Scoop the squash out of the shell and into a bowl. Add the butter, cheeses, and enough milk to smoothly mash the squash (add even more milk if your squash is dry). Serve immediately.

GARDEN FRESH SALSA

2-3 cups fresh fleshy tomatoes, seeded and coarsely chopped
1/2 cup coarsely chopped onion (use a few green onion tops if desired)
1/2 cup sweet bell peppers, seeded and coarsely chopped
1/2 cup chopped fresh cilantro
1/4 cup hot peppers (habanero or jalapeno) seeded and fnely chopped
2 tsp lime juice
salt and/or pepper to taste

Cut small tomatoes in half and gently squeeze to remove seeds and excess juice until you have 2 to 3 cups of fresh tomato flesh (between a dozen and twenty tomatoes).

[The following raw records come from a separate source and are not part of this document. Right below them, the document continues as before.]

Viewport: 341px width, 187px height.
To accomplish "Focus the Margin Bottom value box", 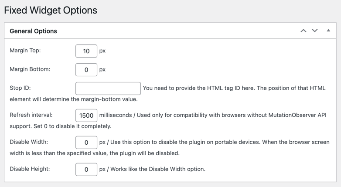I will 86,70.
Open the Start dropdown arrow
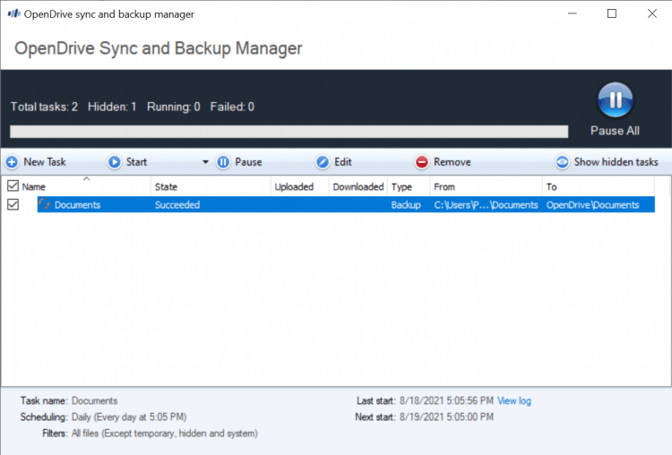Image resolution: width=672 pixels, height=455 pixels. pyautogui.click(x=205, y=162)
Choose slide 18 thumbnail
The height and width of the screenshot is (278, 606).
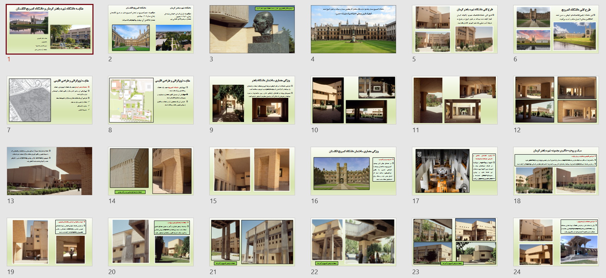coord(556,171)
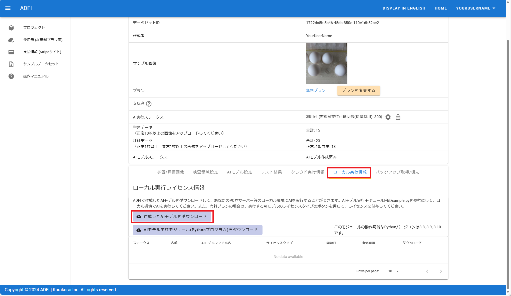
Task: Open the rows per page dropdown
Action: [394, 271]
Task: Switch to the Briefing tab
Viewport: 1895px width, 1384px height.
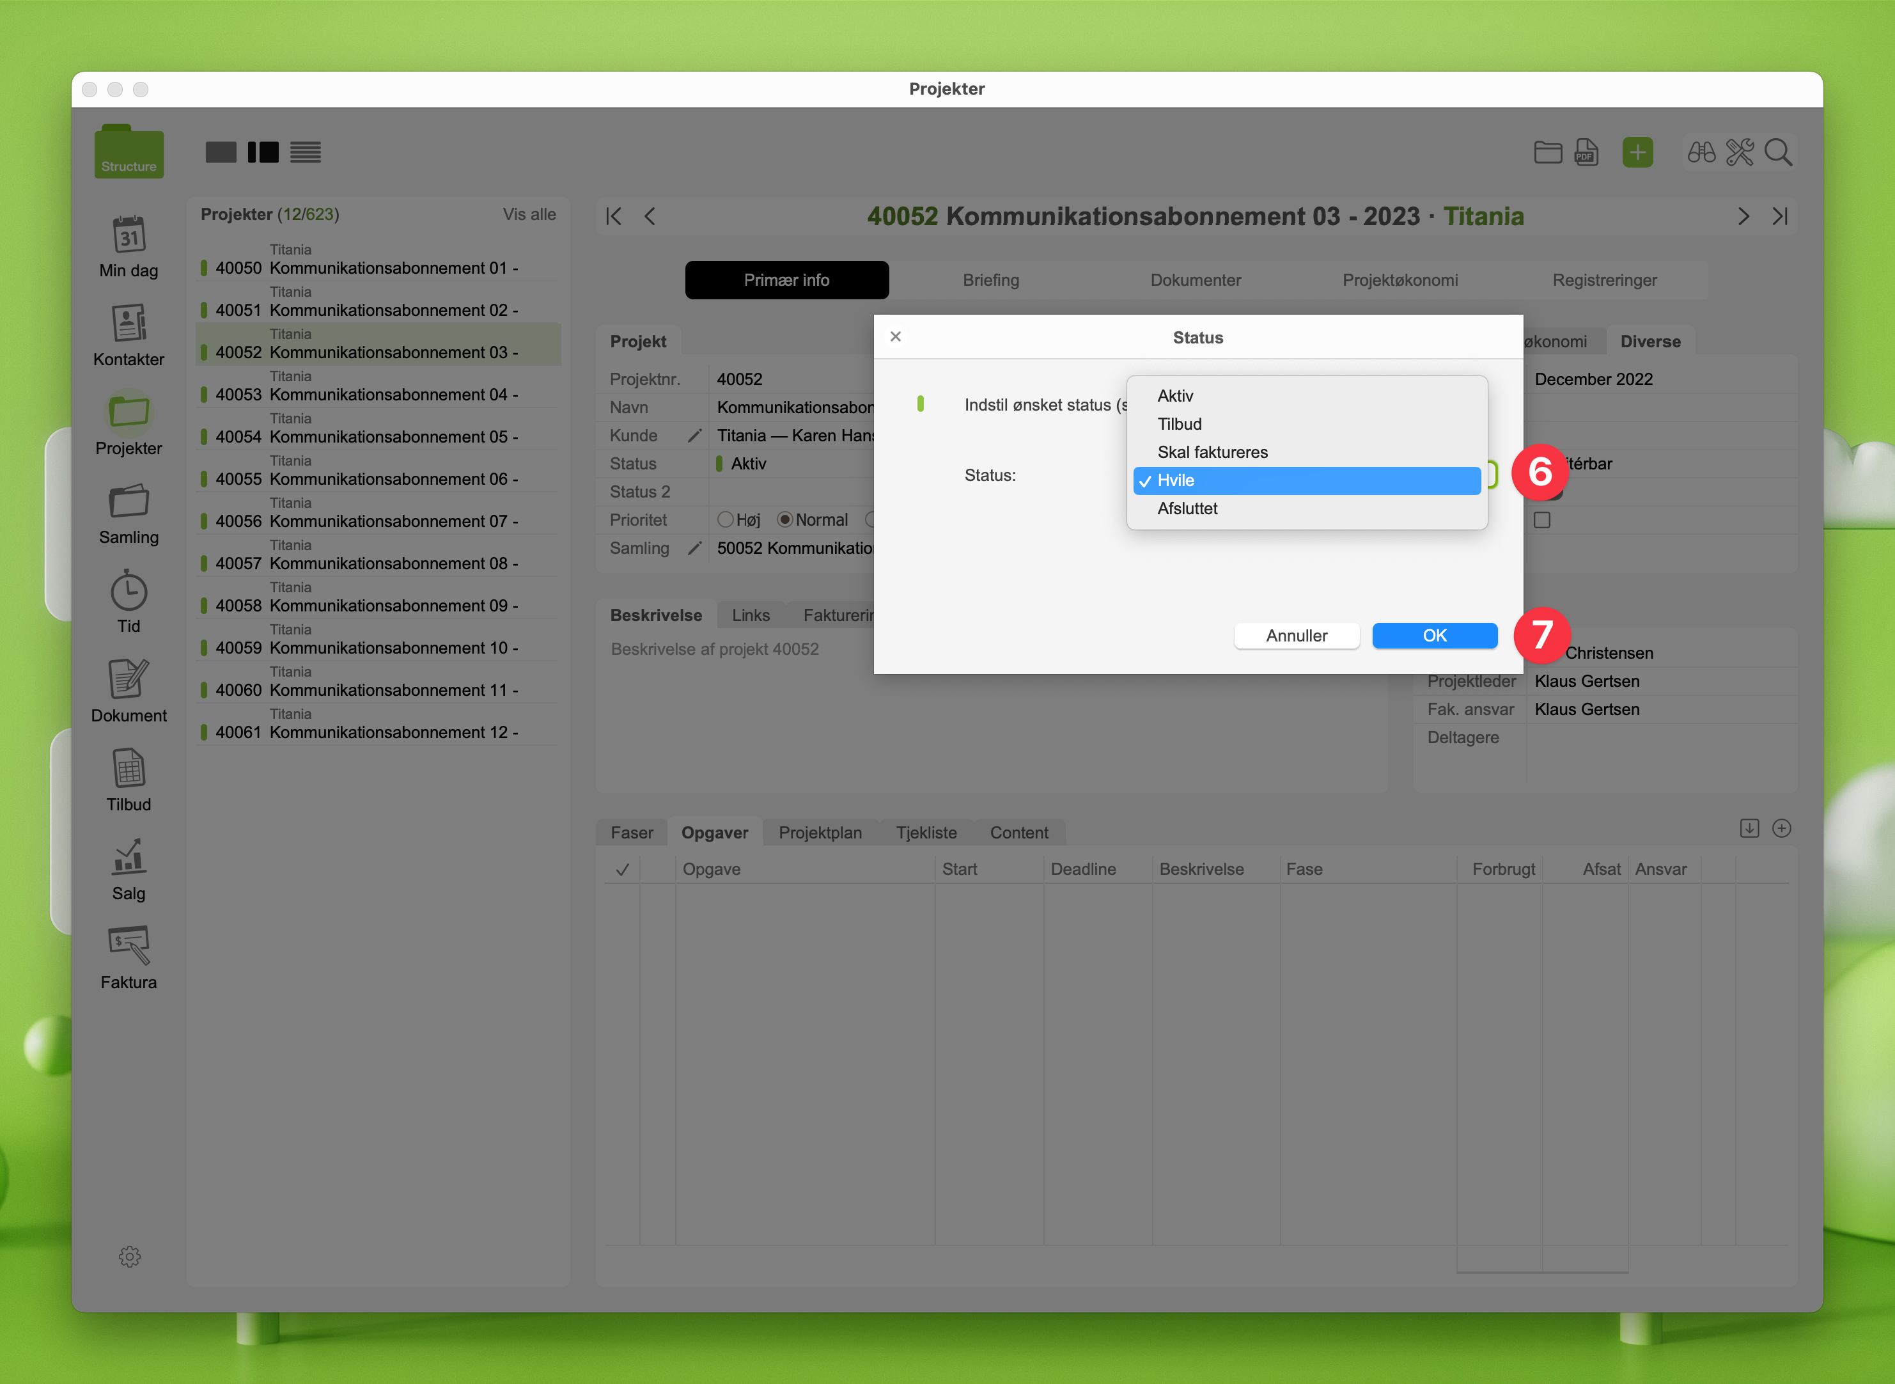Action: [x=991, y=281]
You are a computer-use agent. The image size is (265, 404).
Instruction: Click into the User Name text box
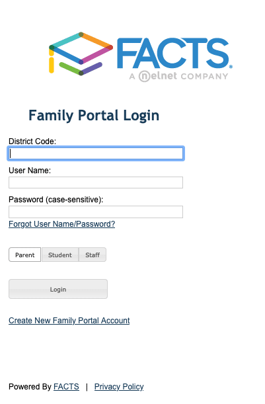click(x=96, y=182)
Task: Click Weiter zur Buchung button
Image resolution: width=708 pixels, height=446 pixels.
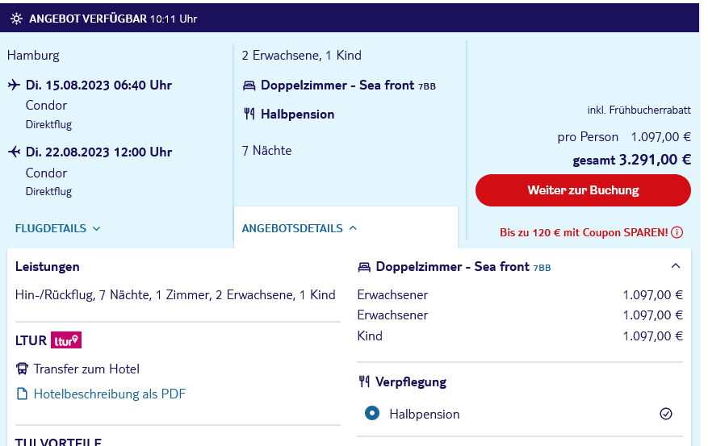Action: 583,190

Place in processor and pulse six times, or coarsely chop by hand . Add onion, peppers, cilantro, and lime and pulse six more times (or coarsely chop by hand and combine in a large bowl). Add salt and pepper to taste. Eat fresh and store leftovers for 3-4 days. Adjust amounts of each ingredient to suit your taste and availability of vegetables. Best
used fresh.

Submitted by Corinna Sinclair

Sausage Soup

For all that cabbage from your bumper crop!

1 ring Kielbasa smoked sausage
2 cans chicken broth
2 cans small red beans
16 oz. canned tomatoes
1 large onion, sliced or chopped
2 cups shredded cabbage

Slice sausage into medallions. For a unique flavor sauté them with the onions briefly before adding to the crock or stock pot. Combine remaining ingredients in a crock pot to slow cook all day or a stock pot and set to simmer for 2-3 hours. Serve with bread.

Submitted by Corinna Sinclair

Recipe: Roasted Cauliflower

ROASTED CAULIFLOWER

1 Head Cauliflower
4 Tablespoons Olive/Canola Oil
1 Lemon, Zested and Juiced
1 Tablespoon Cumin
1 Tablespoon Garlic Powder
1 Teaspoon Ground Coriander
2 Teaspoon Salt
1/2 Teaspoon Pepper
1/4 Cup Grated Parmesan Cheese

Preheat the oven to 400 degrees and lightly grease a small baking sheet or cast iron skillet. Remove any green leaves from the cauliflower and trim off the hard part of the core. In a medium bowl, whisk together the oil with lemon zest and juice, cumin, garlic powder, coriander, salt and pepper.(You can add or change seasonings to your taste.) Use a brush or your hand to spread the marinade evenly over the head of cauliflower. (Any leftover marinade can be stored in the fridge for up to three days and used with meat, fish or other veggies.) Place the cauliflower in the prepared pan and roast until the surface is dry and lightly browned, 30-40
minutes. Let cool a bit before slicing into wedges, serve warm with Parmesan sprinkled on top.

Submitted By: Sheri Kisch

Controlling the Weeds

Once in a while you find something useful on Facebook. This is a common recipe for weed killer that works quite well and doesn’t leave a dangerous residue for children and pets.

One gallon vinegar

2 cups Epsom Salt

1/4 cup dish soap (Dawn for the cuticle dissolving properties)

Mix these ingredients together in proportion in a metal or plastic container for spraying. Brown or white vinegar may be used successfully. Table salt may be substituted, but make sure you let it all dissolve to avoid plugging the spray nozzle. Spray generously on leaves of unwanted plants in the morning hours, covering all leaves until dripping. Leaves will brown and dry up within hours in the sunshine. Spray all mixed solution – do not store in the sprayer as the salt will corrode it all.